Yönetmeliğin neleri değiştireceğine de değinen Şahin, değişiklikleri şöyle sıralıyor:
Acil durum frenleme asistanı, sürücü yorgunluk algılama sistemi, alkol kilidi hazırlığı, kaza veri kaydedicisi, ani frende otomatik yanan flaşörler, önden çarpmada yaya koruması için ‘safety glass’ özellikli ön cam, akıllı hız yardımı, olun hız limitine göre geri bildirim veren bir hız sabitleme sistemi, şerit takip asistanı, geri görüş kamerası veya arka park mesafe sensörü yeni dönemin olmazsa olmazları. Aynı zamanda, otobüsler ile kamyonlarda olası kör noktaları daha iyi belirlemek için teknolojiler, yayalar ya da bisikletliler ile çarpışmaları engellemek için uyarılar ve lastik basıncı izleme sistemleri de zorunlu kılınacak.

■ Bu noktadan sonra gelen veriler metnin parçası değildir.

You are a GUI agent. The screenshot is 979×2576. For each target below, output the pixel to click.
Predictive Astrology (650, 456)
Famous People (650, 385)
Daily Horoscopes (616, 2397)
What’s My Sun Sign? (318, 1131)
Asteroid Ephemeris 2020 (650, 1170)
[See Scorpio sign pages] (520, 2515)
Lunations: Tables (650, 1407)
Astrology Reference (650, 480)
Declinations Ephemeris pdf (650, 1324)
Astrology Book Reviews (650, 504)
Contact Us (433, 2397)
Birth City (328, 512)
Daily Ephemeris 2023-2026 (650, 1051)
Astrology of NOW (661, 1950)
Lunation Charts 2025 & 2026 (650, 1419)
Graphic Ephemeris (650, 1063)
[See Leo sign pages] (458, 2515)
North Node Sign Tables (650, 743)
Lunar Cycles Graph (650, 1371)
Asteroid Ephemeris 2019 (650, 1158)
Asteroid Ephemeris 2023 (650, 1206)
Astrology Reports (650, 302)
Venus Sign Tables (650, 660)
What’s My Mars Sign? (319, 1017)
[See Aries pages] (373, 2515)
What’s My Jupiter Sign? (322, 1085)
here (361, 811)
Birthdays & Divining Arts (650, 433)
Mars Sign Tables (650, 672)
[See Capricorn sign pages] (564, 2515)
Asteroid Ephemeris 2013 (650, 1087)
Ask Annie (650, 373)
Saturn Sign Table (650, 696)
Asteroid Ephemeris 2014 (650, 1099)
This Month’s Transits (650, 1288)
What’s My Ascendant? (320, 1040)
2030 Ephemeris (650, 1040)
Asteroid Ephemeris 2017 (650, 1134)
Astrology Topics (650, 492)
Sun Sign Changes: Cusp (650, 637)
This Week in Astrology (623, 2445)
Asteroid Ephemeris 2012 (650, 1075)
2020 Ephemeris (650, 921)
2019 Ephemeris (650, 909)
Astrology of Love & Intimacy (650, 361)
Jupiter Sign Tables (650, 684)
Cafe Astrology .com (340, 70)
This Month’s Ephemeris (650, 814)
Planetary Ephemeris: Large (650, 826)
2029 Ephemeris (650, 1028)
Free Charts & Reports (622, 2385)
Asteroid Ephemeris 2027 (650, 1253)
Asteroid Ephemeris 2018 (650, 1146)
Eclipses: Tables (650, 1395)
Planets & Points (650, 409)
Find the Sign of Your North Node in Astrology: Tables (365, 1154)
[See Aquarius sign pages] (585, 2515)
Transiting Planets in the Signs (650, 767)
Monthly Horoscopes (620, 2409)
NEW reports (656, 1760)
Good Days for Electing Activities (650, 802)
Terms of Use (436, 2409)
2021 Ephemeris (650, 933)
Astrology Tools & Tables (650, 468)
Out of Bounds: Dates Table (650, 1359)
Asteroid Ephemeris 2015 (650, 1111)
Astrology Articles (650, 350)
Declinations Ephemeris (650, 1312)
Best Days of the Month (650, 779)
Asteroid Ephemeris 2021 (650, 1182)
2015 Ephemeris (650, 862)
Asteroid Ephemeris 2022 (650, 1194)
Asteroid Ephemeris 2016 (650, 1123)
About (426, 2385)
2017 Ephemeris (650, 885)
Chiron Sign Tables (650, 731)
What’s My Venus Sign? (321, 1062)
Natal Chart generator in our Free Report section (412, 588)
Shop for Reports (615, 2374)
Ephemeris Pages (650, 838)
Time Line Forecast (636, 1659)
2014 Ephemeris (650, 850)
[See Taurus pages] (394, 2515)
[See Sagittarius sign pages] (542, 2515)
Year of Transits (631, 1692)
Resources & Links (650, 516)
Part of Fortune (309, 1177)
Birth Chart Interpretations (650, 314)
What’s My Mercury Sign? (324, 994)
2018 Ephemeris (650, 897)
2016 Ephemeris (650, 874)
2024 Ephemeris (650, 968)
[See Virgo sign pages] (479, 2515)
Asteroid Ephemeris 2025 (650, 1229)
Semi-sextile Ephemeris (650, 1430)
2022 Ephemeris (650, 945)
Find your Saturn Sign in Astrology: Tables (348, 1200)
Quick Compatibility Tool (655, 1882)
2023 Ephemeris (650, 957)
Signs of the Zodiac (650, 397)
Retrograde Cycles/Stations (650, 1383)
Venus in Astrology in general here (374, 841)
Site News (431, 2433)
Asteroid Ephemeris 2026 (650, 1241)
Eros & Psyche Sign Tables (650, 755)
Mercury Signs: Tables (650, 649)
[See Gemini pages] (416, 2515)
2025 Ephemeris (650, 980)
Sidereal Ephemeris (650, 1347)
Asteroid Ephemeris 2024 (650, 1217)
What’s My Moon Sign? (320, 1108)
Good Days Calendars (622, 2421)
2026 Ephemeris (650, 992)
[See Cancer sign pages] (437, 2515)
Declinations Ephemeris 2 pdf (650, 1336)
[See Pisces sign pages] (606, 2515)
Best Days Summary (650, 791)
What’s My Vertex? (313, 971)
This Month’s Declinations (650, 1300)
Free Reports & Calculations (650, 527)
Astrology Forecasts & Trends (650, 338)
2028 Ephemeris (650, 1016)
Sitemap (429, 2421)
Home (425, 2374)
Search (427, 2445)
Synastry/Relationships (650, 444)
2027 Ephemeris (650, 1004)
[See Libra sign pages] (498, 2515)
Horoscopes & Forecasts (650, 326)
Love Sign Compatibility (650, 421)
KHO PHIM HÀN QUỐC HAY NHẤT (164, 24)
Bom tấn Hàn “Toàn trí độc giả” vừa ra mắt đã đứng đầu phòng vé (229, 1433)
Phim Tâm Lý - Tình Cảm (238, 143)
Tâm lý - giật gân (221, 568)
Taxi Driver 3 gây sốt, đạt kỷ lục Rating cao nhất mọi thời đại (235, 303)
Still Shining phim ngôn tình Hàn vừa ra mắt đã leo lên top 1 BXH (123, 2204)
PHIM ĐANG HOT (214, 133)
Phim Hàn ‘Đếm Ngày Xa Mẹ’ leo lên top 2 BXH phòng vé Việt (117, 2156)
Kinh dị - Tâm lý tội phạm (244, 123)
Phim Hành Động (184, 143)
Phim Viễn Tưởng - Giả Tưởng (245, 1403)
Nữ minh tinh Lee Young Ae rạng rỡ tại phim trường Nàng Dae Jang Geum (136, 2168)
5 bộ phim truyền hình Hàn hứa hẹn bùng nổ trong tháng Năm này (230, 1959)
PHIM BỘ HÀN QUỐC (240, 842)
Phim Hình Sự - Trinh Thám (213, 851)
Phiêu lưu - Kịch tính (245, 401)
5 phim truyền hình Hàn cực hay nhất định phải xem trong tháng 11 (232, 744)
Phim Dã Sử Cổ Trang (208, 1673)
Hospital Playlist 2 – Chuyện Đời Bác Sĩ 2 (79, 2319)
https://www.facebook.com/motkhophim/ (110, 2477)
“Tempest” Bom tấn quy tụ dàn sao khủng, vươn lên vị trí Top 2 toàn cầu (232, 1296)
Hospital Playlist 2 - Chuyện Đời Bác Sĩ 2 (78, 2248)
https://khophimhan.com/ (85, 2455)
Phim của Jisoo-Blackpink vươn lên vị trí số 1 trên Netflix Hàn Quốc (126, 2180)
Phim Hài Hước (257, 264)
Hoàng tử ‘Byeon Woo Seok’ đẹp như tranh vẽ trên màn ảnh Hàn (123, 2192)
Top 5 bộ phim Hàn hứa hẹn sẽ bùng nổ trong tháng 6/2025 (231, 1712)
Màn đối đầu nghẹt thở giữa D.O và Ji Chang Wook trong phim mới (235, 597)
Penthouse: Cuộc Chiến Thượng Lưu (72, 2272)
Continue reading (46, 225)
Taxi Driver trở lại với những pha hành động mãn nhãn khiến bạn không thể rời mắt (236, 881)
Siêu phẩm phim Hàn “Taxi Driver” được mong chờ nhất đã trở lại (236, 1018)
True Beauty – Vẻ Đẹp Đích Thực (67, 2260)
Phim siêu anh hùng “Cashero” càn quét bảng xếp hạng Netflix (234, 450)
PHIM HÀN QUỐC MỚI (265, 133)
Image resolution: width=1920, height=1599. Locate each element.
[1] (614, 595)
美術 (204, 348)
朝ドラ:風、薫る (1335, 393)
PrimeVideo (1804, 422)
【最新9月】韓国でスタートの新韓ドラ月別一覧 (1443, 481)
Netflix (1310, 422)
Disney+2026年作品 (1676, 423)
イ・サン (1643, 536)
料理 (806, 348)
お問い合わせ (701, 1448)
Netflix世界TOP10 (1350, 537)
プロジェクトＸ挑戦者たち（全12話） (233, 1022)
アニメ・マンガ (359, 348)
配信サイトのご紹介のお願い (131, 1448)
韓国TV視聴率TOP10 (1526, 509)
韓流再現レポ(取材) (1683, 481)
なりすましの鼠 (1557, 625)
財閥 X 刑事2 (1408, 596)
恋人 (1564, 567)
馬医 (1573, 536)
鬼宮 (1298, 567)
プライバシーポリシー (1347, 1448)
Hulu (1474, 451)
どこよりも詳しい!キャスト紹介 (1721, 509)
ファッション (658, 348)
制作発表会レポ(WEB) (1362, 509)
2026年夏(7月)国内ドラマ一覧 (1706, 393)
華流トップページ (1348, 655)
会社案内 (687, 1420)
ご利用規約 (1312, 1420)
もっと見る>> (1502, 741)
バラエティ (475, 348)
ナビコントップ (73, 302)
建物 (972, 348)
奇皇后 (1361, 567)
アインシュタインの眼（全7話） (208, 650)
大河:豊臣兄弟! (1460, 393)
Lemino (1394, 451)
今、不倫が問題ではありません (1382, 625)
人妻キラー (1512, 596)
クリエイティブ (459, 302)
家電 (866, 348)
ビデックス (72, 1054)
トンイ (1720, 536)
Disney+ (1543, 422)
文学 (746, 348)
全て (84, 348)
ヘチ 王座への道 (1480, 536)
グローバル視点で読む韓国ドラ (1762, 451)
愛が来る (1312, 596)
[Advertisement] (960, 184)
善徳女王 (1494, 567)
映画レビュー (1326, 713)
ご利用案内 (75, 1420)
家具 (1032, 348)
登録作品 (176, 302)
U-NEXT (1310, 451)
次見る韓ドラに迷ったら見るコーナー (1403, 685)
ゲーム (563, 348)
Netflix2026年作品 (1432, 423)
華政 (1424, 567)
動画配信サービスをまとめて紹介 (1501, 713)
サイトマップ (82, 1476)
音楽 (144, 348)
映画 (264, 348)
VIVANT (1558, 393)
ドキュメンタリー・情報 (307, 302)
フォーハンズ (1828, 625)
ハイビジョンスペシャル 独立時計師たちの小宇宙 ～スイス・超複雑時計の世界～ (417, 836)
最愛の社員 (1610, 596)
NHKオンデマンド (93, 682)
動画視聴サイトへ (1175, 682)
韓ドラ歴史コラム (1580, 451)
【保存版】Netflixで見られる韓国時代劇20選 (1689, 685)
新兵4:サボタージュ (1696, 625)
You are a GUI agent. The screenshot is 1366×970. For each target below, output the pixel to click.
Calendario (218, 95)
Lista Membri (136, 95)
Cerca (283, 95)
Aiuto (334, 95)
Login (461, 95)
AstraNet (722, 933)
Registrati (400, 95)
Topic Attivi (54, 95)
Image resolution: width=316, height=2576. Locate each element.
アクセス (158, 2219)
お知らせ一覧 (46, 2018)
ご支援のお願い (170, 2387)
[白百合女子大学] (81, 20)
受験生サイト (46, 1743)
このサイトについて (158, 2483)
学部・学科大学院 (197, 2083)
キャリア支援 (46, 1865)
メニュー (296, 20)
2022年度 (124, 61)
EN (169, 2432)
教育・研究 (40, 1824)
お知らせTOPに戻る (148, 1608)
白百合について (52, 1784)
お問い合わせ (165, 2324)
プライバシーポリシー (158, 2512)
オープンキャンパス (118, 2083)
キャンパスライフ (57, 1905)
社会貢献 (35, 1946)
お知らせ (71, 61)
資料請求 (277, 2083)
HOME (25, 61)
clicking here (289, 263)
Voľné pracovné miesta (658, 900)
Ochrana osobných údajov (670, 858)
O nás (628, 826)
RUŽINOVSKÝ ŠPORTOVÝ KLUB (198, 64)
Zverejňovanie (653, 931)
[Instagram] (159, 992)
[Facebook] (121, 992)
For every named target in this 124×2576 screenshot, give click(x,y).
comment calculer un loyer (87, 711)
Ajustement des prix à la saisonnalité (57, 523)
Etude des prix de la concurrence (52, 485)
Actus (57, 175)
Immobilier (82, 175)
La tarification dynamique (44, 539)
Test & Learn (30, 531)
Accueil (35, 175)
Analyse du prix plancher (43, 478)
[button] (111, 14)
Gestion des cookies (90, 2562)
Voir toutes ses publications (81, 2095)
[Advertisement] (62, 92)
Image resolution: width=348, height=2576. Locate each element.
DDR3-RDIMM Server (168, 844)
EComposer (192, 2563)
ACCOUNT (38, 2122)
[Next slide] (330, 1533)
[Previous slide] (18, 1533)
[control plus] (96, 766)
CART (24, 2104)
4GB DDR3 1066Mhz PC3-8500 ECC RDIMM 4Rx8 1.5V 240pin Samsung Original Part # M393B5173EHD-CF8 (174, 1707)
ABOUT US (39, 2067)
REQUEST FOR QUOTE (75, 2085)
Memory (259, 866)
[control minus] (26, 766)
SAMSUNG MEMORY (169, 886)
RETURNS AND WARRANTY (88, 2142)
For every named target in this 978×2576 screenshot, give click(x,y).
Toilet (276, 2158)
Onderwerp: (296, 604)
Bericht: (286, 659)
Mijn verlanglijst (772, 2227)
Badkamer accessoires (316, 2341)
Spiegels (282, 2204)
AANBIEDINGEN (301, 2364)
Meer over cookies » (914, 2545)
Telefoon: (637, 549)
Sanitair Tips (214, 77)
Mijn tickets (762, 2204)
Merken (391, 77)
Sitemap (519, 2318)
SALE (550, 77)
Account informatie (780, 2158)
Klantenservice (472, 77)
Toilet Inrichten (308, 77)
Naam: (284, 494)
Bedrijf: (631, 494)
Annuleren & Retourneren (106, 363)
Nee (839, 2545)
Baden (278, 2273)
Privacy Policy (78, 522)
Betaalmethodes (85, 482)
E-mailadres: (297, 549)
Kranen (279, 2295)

FİYATLARA ETKİSİ OLACAK MI?
Söz konusu değişimin fiyatlara nasıl yansıyacağı da merak edilirken, önce işleyişle ilgili görüşlerini paylaşan Erol Şahin şunları söylüyor:
“Otomotiv sektöründe en çok kafa karıştıran ve şaşkınlık yaratan nokta bu yönetmeliğin başlangıç tarihi ve ilerleyişi olacak. Çünkü ilk yönetmelikte 7 Temmuz itibarıyla stokta bulunan araçların satışı için adet sınırı olmadan 12 aylık bir süre tanımlanmıştı. Ardından Bakanlık tarafından bu madde değiştirildi ve tescil standardı getirildi. Bir önceki yıl yani 2023 yılında ilgili markanın toplam satış adedinin sadece yüzde 10’u kadar aracı stokundan 7 Temmuz sonrası satabileceği belirtildi.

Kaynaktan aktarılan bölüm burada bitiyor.